Data records: Begin

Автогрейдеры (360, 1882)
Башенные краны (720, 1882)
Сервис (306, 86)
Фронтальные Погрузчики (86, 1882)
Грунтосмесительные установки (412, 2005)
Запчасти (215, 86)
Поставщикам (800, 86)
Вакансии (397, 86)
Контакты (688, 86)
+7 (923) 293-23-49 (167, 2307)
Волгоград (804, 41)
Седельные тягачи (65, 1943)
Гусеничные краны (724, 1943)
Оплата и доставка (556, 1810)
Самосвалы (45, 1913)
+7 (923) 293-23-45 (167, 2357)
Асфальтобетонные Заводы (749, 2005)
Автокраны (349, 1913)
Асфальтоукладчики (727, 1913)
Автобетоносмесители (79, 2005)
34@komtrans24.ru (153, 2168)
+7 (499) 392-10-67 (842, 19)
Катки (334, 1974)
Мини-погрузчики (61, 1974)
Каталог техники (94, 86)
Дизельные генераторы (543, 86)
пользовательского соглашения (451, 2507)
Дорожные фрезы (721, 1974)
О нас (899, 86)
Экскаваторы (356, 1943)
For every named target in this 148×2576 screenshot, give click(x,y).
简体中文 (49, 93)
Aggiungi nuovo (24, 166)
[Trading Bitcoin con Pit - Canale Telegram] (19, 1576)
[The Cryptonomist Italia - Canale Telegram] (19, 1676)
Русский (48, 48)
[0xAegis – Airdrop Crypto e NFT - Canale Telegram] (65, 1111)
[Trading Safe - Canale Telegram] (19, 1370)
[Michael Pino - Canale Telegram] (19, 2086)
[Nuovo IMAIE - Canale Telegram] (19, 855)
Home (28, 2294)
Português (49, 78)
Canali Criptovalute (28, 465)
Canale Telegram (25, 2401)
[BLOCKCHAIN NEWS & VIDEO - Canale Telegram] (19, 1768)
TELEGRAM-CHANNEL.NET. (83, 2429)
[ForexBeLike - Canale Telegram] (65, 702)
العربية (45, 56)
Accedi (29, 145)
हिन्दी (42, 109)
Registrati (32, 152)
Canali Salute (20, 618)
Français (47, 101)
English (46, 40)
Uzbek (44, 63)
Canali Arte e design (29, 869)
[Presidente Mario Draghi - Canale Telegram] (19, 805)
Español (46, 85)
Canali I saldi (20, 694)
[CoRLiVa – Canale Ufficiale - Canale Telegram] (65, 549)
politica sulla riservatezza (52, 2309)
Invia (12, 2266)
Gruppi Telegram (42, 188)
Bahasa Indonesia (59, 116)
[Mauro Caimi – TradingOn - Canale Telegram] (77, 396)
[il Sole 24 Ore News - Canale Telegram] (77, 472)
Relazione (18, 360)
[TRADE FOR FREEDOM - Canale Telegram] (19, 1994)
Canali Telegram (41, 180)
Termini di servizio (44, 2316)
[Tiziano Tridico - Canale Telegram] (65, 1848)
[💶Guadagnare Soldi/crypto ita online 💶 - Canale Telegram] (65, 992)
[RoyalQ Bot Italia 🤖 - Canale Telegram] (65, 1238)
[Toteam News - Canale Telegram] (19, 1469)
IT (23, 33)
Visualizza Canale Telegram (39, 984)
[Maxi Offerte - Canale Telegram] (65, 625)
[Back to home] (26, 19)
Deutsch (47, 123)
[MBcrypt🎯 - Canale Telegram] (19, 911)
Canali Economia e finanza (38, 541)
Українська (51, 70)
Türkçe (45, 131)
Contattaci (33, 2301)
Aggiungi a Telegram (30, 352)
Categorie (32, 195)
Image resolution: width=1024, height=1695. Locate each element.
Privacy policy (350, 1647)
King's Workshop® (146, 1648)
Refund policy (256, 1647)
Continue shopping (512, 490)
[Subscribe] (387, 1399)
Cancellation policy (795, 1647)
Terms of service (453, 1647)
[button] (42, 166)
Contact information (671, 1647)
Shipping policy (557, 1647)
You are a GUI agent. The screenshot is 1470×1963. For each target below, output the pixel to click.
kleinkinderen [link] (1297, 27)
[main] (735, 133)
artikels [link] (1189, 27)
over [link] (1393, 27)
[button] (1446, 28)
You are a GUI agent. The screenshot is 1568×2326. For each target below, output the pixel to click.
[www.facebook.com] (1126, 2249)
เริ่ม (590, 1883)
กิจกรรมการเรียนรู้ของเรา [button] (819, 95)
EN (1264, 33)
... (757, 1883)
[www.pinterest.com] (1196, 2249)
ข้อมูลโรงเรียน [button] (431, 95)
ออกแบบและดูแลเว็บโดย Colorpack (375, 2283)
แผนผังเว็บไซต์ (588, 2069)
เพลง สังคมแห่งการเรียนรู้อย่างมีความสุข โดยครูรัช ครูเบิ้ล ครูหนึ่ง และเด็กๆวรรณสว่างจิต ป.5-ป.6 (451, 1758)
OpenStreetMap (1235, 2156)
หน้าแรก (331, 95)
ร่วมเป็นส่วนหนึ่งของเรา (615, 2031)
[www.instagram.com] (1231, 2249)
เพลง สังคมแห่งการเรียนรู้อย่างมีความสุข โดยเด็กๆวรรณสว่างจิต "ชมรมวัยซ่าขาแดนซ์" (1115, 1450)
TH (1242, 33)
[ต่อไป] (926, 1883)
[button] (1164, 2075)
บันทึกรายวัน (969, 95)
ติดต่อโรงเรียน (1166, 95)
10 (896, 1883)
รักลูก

Data records: End

Task instructions
Return every line of the data above in which "each" appears.

Finished exercise
Image resolution: width=1024, height=1695. Locate each element.
You are a GUI agent. The screenshot is 1470×1963. For each target below, output the pixel to click.
You are a GUI agent. The screenshot is 1568×2326. For each target below, output the pixel to click.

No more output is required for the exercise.